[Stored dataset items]
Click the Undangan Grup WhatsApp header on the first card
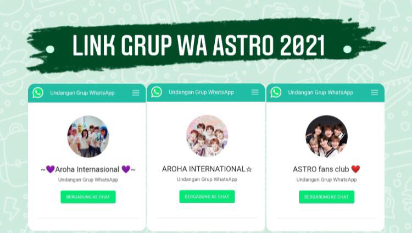The height and width of the screenshot is (233, 412). 82,93
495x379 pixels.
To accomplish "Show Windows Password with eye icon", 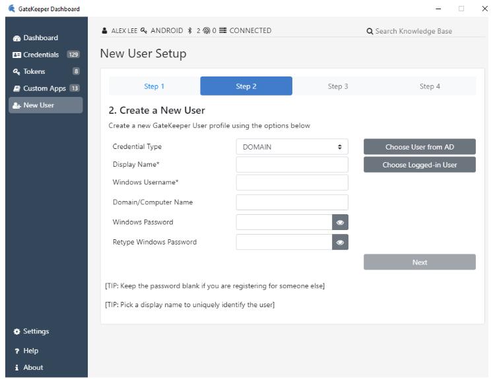I will (340, 223).
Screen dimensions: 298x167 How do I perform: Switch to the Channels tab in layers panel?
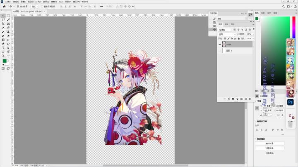(226, 24)

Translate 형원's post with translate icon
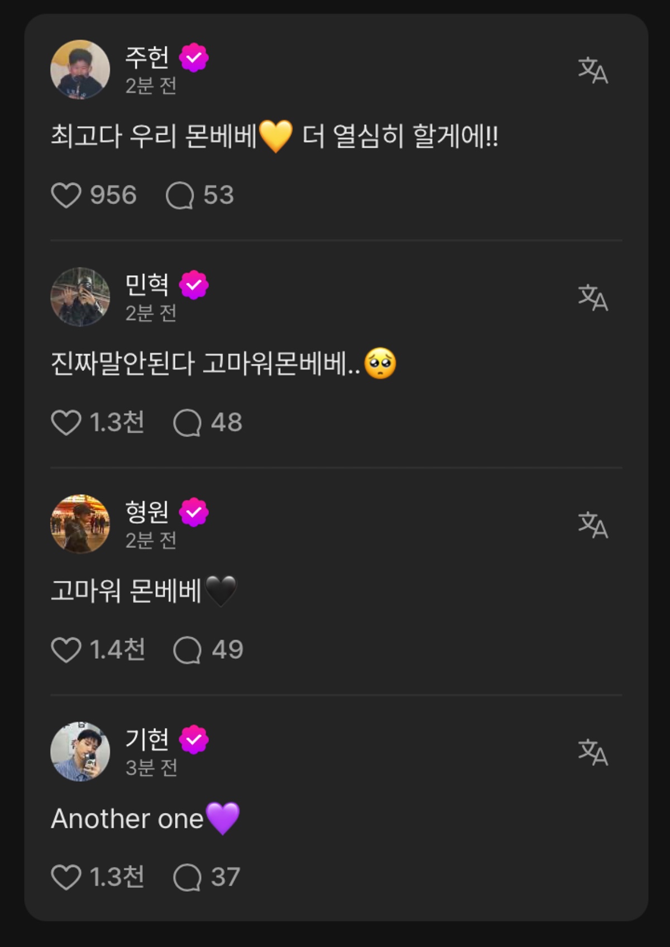[x=592, y=525]
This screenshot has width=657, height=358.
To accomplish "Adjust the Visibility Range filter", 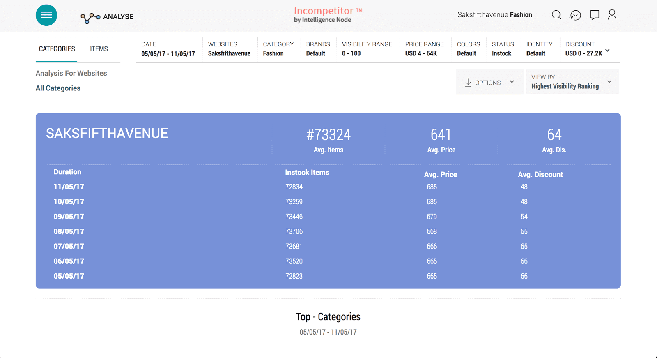I will (367, 49).
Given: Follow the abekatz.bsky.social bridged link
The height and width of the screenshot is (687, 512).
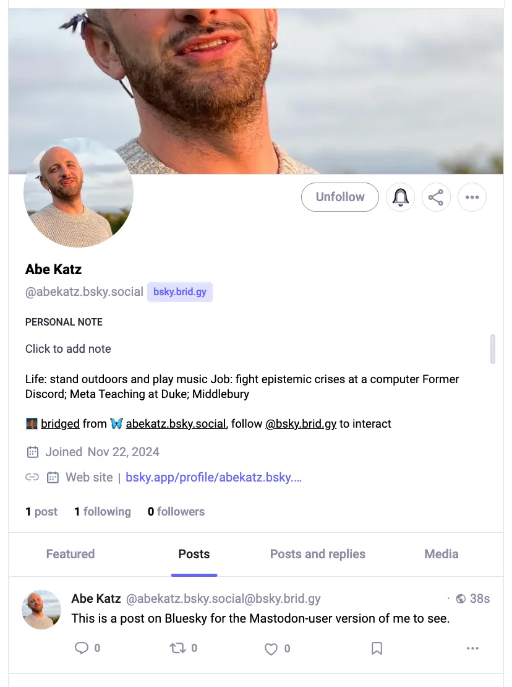Looking at the screenshot, I should point(176,424).
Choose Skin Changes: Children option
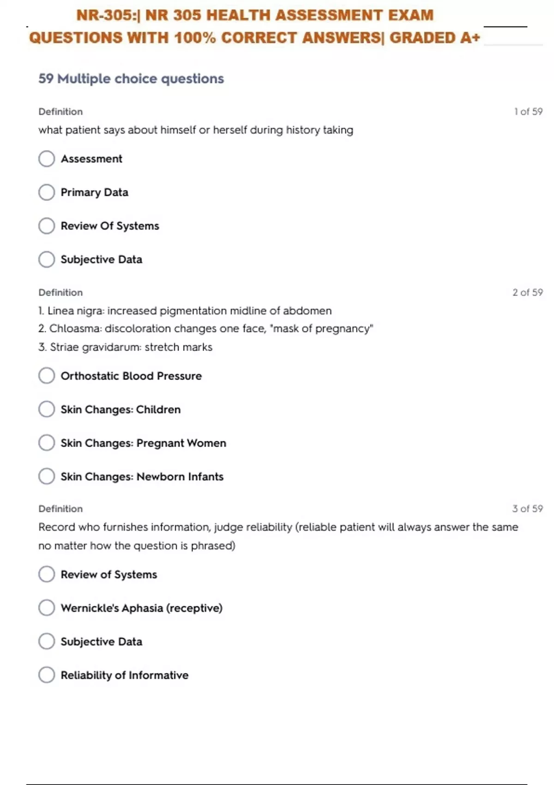The width and height of the screenshot is (554, 785). [x=47, y=410]
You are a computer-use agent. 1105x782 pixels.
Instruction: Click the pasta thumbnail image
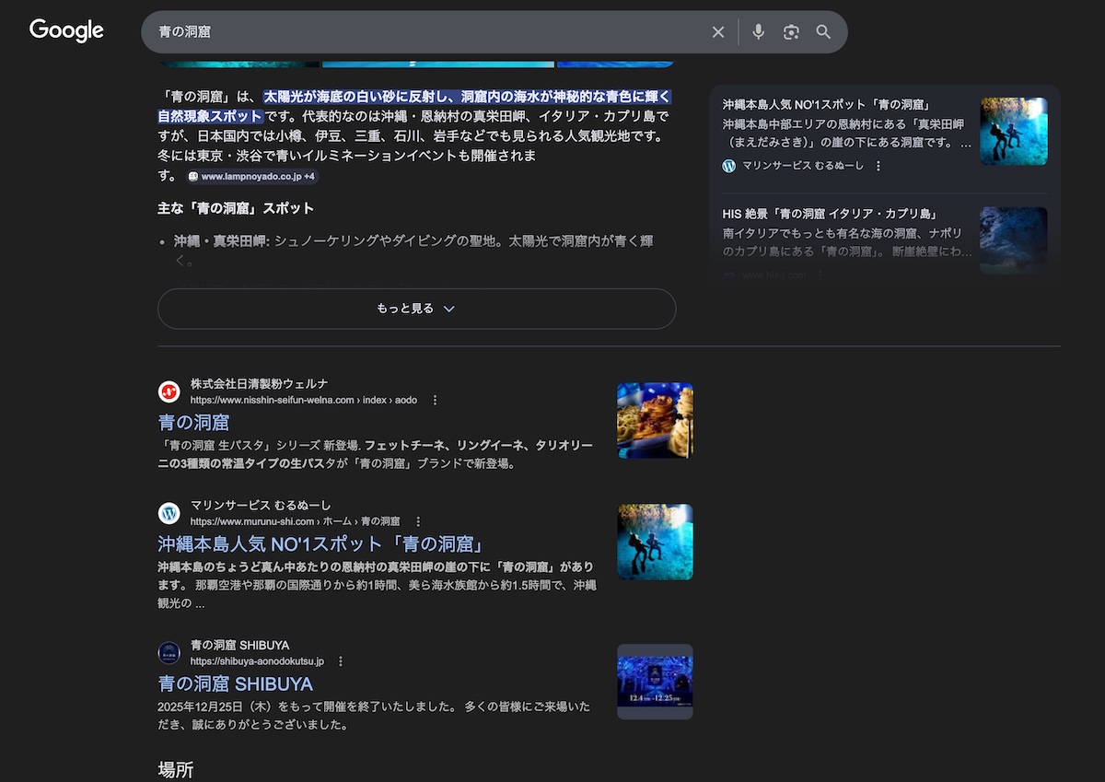point(655,420)
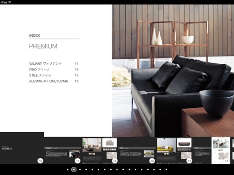Jump to first page indicator dot
The height and width of the screenshot is (175, 234).
click(x=68, y=170)
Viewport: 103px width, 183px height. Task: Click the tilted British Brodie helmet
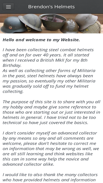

(Work task)
From the line containing "Instruction: Click the pasta thumbnail image" to the end of the data above, give those lines again verbatim, with both endpoints included and no images.

(Solution to the problem)
Instruction: Click the pasta thumbnail image
point(655,420)
Jump to first page indicator dot
The height and width of the screenshot is (175, 234).
click(x=68, y=170)
Viewport: 103px width, 183px height. Task: Click the tilted British Brodie helmet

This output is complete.